Investigadores del INAH reconstruyen la vida de los mayas en Palenque

Los expertos trazaron la historia de la capital maya a través de la traducción del testimonio escrito por sus gobernantes
  • A+A-
(AFP) -

Investigadores mexicanos reconstruyeron la vida política, económica, religiosa y cultural de la antigua capital maya de Palenque en Chiapas, a partir de la develación del testimonio dejado por su casta gobernante, informó este martes el Instituto Nacional de Antropología e Historia (INAH).

La clase política de Palenque, desde el primer Señor o Ajaw hasta el último, dejó un documento escrito de fechas, mitos, nacimientos, muertes y batallas, indicó el INAH en un comunicado.

Los investigadores trazaron la historia del señorío de la antigua urbe situada al suroriente de Chiapas, que alcanzó su esplendor en el siglo VII, mediante la traducción de estelas, dinteles, paneles y estructuras decoradas que dejaron sus 18 gobernantes.

La información obtenida de los textos glíficos se reúne en el libro Palenque-Lakamhauna presencia inmortal del pasado indígena, escrito por los expertos Mercedes de la Garza, Martha Cuevas García y Guillermo Bernal Romero.

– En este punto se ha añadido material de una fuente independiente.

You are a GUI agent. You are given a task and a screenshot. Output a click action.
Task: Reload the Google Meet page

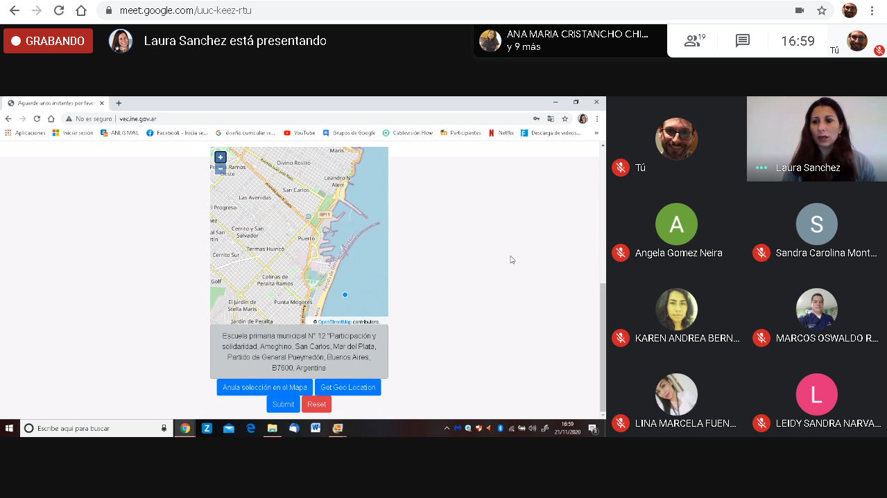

De la Garza, del Instituto de Investigaciones Filológicas de la Universidad Nacional Autónoma de México (UNAM), explicó que Palenque-Lakamha trata de situar a Palenque en el tiempo y, desde ahí, adentrarse a su sorprendente memoria con base en su propia historiografía.

El libro aborda con detenimiento la vida y obra del mayor gobernante de la antigua urbe: K'inich Janahb' Pakal (603-683 d.C.), quien hizo de Palenque un Estado fuerte e independiente con importantes lazos comerciales y políticos en otras ciudades, además de impulsar el progreso de la civilización.

Armonizó y alentó todas las actividades culturales y trazó el rumbo que seguiría su dinastía.

Al respecto, De la Garza anotó que la figura de Pakal ejemplifica las peculiaridades de la gran ciudad, su elegancia, dimensiones, belleza y su entorno rodeado de selva y montañas. "Muestra de ello son sus obras escultóricas y arquitectónicas, principalmente el gran monumento funerario, el Templo de las Inscripciones".

El libro presenta también la traducción e interpretación de los testimonios de la escritura maya, a cargo de Bernal, especialista en la materia.

"Tenemos una enorme cantidad de información, pues los glifos son la voz y el discurso de los antiguos mayas, que gracias al avance de la epigrafía ahora podemos traducir", destacó el experto.

A su vez, la arqueóloga Martha Cruz, investigadora del INAH, señaló que en la publicación se incluyen algunas investigaciones recientes sobre aspectos geológicos para ubicar a Palenque en su entorno natural.

Señaló que la ciudad prehispánica se construyó sobre capas de piedra caliza proveniente del periodo Cretácico (hace 72 millones de años aproximadamente), material que se utilizó en edificios, esculturas y para elaborar el estuco.

Los antiguos mayas, explicó, encontraron fósiles marinos (conchas, corales, espinas de raya, vértebras y dientes de tiburón), y a partir de estos elementos formularon una explicación apegada a los mitos de la creación, en los que la ciudad era parte de ese universo ancestral.

Por el contexto arqueológico en que fueron hallados, dichos fósiles fueron relacionados por los especialistas con ceremonias que "rememoraban el inicio de la era actual, un episodio mítico en el que los dioses creadores habían hecho emerger la tierra del mar", puntualizó el INAH.

Palenque era designada por sus habitantes como Lakamha' o Lugar de las grandes aguas, en alusión a los manantiales que nacen en las primeras estribaciones de la localidad.